Dona Júlia estava com raiva de seu filho Rafael, queria dizer os sentimentos d'alma, o sujeito nem aparecia na casa da velha. Já sabia que dona Júlia não mandava recado, falar o que pensava, igual a ela só o velho Pedro Mendes. Na falta do fugitivo, o remédio foi enviar a carta. Na missiva, a velha xingava o filho, moleque, sem-vergonha, descarado, safado. Menino gosta de molecagem, eu não poupava e até ajudava.
Em cidade do interior, tudo se sabe.
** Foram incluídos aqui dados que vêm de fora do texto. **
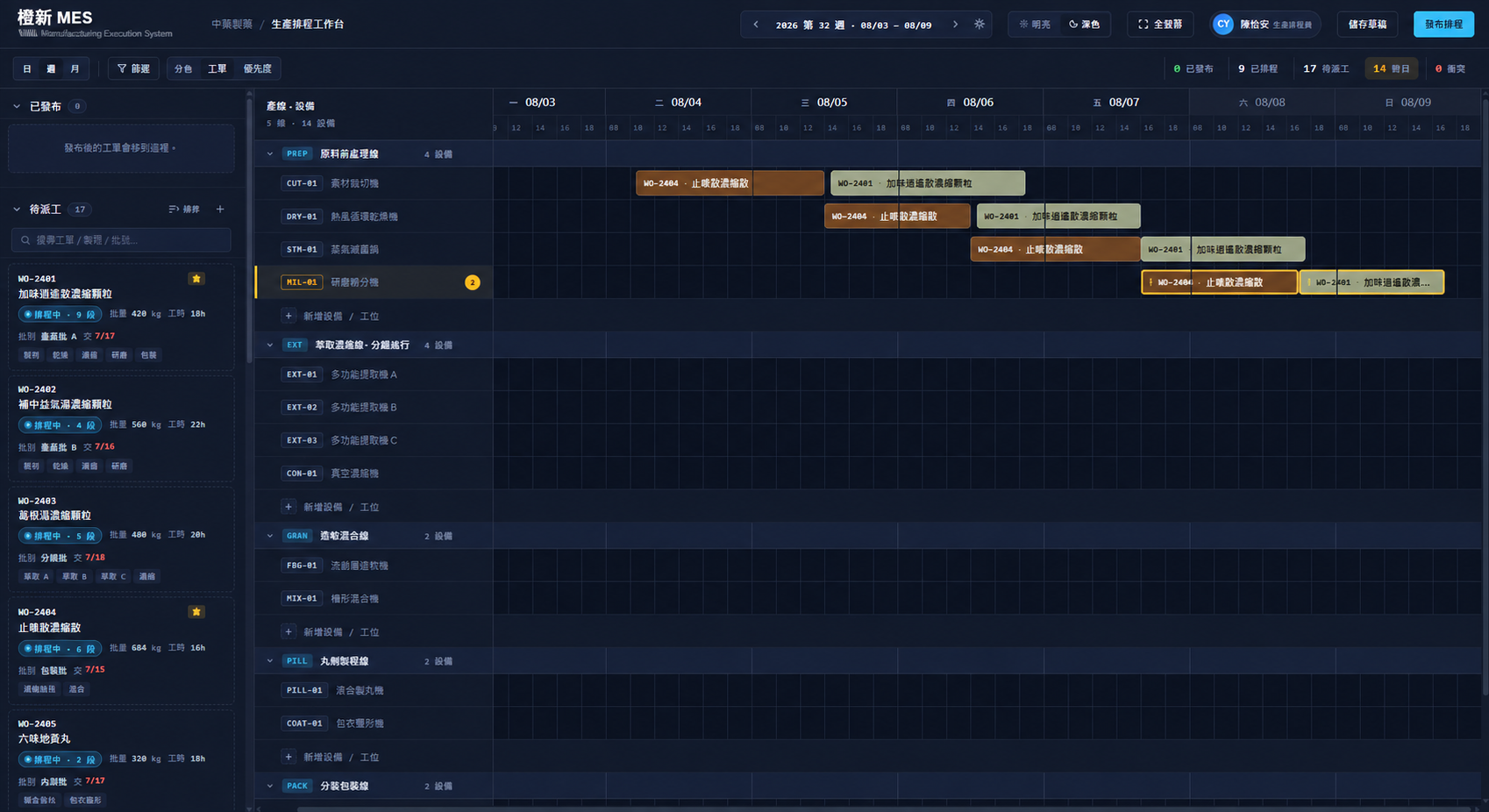Open the 篩選 filter funnel button

[x=133, y=68]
A fofoca rola na praça, na esquina, na rua. O cabra teve conhecimento de quem escreveu a carta, a pedido de dona Júlia. Ele não veio até a mim. Enviou a digna esposa. Ela me disse tantas coisas. Parece que o criminoso era eu. Sempre fui um pequeno atrevido:
- Eu não tenho culpa, o que dona Júlia disse eu escrevi. Vá tomar satisfação com ela.
Aproveitei e disse a velha e ela respondeu:
- Deixe aquela cachorra vim conversar comigo.
Você foi, porque a mulher do Rafael também lá na casa de dona Júlia não apareceu.
Dona Júlia Galo não era de perder tempo. Sempre sonhou entrar na Igreja de Nossa Senhora Santana de saia e grinalda-de-noiva. Pois não é que a velha encontrou um marido, seu Santilho da Feirinha da Rola. Ela com mais de 7o anos e ele na casa dos oitenta anos. Foi um casamentão. Naquele tempo, o sonho maior das meninas era o casamento, muitas ficaram com inveja da velha, não pelo velho, é evidente, todavia, pela entrada na Igreja Matriz.
Tomara! Que dona Júlia e o velhinho Santilho estejam lá agarradinhos no céu.
SERÁ QUE O APELIDO DE JÚLIA GALO ERA O FOGO DE MINHA AMIGA!